▶ **Supplied passage**
BEGIN
For more news, please visit geoharvey – Daily News about Energy and Climate Change.
50 rights groups blast Meta for brazen policy reversal of Instagram end-to-end encrypted messaging
Fight for the Future, Access Now, the New York Civil Liberties Union (NYCLU), Electronic Frontier Foundation (EFF), and other leading human rights organizations are demanding Meta immediately course correct and make good on promises to protect Instagram DMs with end-to-end encryption by default.
Led by Fight for the Future, 50 human rights groups are expressing outrage over Meta’s decision to discontinue “opt-in” end-to-end encryption for Instagram messages, as well as its apparent reversal of plans to protect Instagram messages with end-to-end encryption by default. The groups sent a letter to Meta calling on the company to immediately course correct and follow through on promises to ensure users’ direct messages (DMs) are safe from third-party access.
For the communities represented by the organizational endorsers of the letter, including activists, LGBTQ+ people, abortion seekers, journalists and other targeted groups around the world, privacy online is not “optional.” It’s a matter of life and death.
Meta’s removal of “opt-in end-to-end encryption” for direct messages on Instagram—a feature only available to users in certain regions—took effect on May 8, 2026. Meta has claimed the move was driven by “lack of interest from users.”
The decision and rationale represent a complete reversal of Meta’s well-established commitments to end-to-end encrypted communications, as well as its promises to make end-to-end encryption the default setting for Instagram messages.
END
▶ **Data records**
BEGIN
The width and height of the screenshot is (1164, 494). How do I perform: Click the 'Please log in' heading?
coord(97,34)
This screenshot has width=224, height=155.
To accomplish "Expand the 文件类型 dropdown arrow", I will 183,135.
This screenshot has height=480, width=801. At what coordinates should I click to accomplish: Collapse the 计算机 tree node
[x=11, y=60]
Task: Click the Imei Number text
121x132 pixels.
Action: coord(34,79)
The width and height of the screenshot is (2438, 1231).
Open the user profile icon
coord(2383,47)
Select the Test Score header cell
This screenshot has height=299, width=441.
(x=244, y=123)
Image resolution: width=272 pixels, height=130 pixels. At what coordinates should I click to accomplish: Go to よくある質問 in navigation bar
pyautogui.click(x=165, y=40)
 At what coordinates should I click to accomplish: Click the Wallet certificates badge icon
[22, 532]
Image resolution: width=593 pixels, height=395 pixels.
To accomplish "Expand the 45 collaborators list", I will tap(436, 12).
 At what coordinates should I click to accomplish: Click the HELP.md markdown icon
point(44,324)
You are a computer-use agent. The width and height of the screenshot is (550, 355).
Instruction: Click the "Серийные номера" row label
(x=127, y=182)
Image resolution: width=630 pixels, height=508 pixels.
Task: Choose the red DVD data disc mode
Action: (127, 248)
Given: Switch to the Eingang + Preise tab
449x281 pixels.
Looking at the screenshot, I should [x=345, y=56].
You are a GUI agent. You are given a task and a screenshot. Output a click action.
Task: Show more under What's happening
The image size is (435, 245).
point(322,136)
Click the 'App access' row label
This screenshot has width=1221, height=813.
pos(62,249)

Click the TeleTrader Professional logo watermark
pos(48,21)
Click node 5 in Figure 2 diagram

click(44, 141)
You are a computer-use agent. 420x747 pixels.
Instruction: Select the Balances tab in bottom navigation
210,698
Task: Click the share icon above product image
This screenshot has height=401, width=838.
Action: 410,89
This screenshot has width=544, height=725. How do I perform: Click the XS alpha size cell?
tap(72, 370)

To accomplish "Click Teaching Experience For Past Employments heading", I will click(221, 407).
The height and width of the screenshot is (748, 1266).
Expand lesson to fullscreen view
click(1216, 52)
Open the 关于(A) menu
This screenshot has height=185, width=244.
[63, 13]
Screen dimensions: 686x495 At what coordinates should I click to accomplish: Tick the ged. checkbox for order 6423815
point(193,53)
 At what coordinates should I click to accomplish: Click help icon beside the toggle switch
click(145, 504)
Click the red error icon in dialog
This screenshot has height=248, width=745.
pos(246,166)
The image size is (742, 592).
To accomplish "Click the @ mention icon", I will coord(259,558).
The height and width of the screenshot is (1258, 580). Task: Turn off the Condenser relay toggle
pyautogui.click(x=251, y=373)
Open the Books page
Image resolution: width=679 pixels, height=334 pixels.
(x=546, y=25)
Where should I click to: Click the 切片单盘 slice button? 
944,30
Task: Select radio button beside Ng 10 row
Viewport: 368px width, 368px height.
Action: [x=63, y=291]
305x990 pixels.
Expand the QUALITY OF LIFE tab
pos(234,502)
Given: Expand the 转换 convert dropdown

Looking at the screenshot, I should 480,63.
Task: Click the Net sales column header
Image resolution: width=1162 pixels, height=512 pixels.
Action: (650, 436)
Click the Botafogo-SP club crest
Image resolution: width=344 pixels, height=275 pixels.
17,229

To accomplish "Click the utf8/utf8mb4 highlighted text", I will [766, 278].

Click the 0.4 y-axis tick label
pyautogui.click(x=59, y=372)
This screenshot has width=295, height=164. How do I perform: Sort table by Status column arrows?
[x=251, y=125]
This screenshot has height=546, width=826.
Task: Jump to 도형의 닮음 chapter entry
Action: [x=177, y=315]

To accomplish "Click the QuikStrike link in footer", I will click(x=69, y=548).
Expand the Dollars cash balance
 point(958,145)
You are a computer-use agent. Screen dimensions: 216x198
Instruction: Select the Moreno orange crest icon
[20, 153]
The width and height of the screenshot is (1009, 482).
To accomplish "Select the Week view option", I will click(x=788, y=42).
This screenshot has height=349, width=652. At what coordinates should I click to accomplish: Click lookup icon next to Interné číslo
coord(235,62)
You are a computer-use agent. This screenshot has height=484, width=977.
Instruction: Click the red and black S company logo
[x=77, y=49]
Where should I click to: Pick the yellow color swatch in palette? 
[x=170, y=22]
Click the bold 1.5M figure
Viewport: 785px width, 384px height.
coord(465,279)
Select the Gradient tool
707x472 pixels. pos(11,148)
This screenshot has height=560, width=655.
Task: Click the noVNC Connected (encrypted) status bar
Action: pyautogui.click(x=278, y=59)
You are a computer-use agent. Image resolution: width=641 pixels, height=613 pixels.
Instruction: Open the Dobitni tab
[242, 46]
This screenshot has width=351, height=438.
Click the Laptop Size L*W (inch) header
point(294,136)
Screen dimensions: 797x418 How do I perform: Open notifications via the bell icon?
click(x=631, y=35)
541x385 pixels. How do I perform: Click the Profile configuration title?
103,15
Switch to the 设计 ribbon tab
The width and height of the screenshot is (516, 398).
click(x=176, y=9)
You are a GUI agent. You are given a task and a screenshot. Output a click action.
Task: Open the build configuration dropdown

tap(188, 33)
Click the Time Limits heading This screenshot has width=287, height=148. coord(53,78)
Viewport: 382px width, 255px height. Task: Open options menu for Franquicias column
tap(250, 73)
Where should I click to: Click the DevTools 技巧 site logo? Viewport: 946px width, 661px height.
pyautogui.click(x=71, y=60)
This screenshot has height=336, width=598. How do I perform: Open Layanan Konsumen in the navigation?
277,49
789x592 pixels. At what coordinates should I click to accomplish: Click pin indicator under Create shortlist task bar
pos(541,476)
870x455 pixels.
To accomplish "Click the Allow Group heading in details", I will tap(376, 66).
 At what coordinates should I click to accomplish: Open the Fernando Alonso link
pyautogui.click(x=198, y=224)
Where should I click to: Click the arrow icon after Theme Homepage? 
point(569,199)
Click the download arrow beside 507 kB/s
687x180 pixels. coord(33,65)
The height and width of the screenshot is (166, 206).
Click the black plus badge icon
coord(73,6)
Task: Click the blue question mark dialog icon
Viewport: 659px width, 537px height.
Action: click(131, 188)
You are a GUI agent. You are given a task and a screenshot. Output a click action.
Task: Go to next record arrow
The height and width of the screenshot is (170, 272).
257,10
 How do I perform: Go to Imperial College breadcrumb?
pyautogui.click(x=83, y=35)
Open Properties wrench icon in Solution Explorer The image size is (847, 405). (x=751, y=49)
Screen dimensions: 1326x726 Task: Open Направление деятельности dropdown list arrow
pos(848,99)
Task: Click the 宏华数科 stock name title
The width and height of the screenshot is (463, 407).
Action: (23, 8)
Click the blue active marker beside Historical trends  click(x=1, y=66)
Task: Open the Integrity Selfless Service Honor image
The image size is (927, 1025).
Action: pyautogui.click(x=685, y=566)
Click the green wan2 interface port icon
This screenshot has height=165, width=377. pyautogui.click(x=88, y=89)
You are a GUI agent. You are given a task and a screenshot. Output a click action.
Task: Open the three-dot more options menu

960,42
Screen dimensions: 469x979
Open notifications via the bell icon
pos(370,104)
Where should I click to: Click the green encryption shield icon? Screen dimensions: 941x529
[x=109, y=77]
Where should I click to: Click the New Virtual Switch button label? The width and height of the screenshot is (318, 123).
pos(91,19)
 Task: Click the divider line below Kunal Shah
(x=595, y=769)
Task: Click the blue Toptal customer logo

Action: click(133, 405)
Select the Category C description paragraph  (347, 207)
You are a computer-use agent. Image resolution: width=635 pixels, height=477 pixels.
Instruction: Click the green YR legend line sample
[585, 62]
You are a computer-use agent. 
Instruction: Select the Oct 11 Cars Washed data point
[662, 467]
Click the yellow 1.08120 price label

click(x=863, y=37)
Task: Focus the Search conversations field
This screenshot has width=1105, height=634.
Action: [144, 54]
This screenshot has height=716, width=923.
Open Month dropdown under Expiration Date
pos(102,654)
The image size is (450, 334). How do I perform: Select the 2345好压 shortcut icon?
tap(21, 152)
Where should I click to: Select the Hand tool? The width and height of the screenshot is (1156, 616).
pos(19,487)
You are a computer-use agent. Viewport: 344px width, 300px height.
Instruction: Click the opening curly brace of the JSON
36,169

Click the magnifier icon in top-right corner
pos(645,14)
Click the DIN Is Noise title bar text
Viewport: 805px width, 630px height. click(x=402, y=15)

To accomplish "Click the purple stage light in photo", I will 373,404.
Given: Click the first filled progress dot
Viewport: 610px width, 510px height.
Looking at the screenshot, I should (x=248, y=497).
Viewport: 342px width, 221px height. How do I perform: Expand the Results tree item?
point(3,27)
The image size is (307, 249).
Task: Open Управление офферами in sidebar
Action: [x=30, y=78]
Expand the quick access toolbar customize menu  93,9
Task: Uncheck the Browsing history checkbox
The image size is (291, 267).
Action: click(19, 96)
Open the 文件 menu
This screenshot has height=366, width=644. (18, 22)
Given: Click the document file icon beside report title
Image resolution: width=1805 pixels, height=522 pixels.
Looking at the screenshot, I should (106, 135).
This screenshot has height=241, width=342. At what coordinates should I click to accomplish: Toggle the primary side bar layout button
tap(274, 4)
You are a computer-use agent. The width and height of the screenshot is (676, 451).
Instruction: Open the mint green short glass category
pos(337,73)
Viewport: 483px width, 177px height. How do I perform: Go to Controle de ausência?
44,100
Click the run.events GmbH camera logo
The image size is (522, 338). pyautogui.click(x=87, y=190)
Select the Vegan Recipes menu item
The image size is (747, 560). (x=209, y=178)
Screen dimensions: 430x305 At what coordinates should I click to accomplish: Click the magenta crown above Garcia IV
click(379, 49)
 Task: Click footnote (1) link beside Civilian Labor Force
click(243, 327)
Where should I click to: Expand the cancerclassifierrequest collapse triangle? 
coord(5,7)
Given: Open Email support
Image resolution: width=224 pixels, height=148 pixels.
END
▶ **List of tasks**
1. List every human rights organization that the passage on Meta and Instagram encryption mentions by name.
2. Continue the passage on Meta and Instagram encryption from the point where it stops.

▶ **List of answers**
1.
Fight for the Future
Access Now
New York Civil Liberties Union (NYCLU)
Electronic Frontier Foundation (EFF)

2.
”Meta has repeatedly articulated the importance of end-to-end encryption, sometimes mirroring the exact language our organizations have used for years to explain why online messages must be protected and private. Does Meta expect us to simply forget this history? Does the company expect us to accept the absurd justification that ‘users aren’t interested in E2EE’ when Meta knows very well we shouldn’t be forced to opt-in to life-saving privacy features?” said Leila Nashashibi, Campaigner at Fight for the Future. “Meta has defended E2EE in the past, even when it wasn’t politically convenient. Clearly the company’s political calculus has shifted. Is Meta axing its E2EE plans in order to curry favor with Trump, who wants unfettered access to our messages so his administration can spy on us and target us? Or does the company believe that the profit potential of violating our privacy and harvesting our most sensitive information—our private messages—is simply too great to pass up? We deserve to know the truth behind this total betrayal of users’ safety and privacy. We’re calling on organizations and users all over the world to reject this shameful move. If Meta wants to keep its Instagram users, it must make DMs safe NOW.”
”Secure E2EE messaging is a BASIC digital need and right. Several years ago, we joined in asking Meta to encrypt DMs. As Meta has acknowledged, privacy online is actually critical to people’s safety online AND offline. Now, Meta says they’re rolling this safety measure back after offering E2EE as a difficult to find optional setting? That’s so disingenuous and disappointing,” said Maya Morales of WA People’s Privacy. “If Meta wants people to use its platforms, it has to ensure that using them doesn’t actively endanger us. Without encryption, our personal conversations have been fed straight to government agencies or officials we might critique, to DHS/ICE, to data brokers, into AI models, you name it. This is not a trivial issue. Unsecured DMs can—and have—resulted in people’s entire lives being destroyed. E2EE should be the default setting for all apps that offer messaging, and AI should never be used in ANY messaging service without non-coerced, opt-in consent. If Meta’s not going to keep users safe, is it prepared for a mass-exodus?”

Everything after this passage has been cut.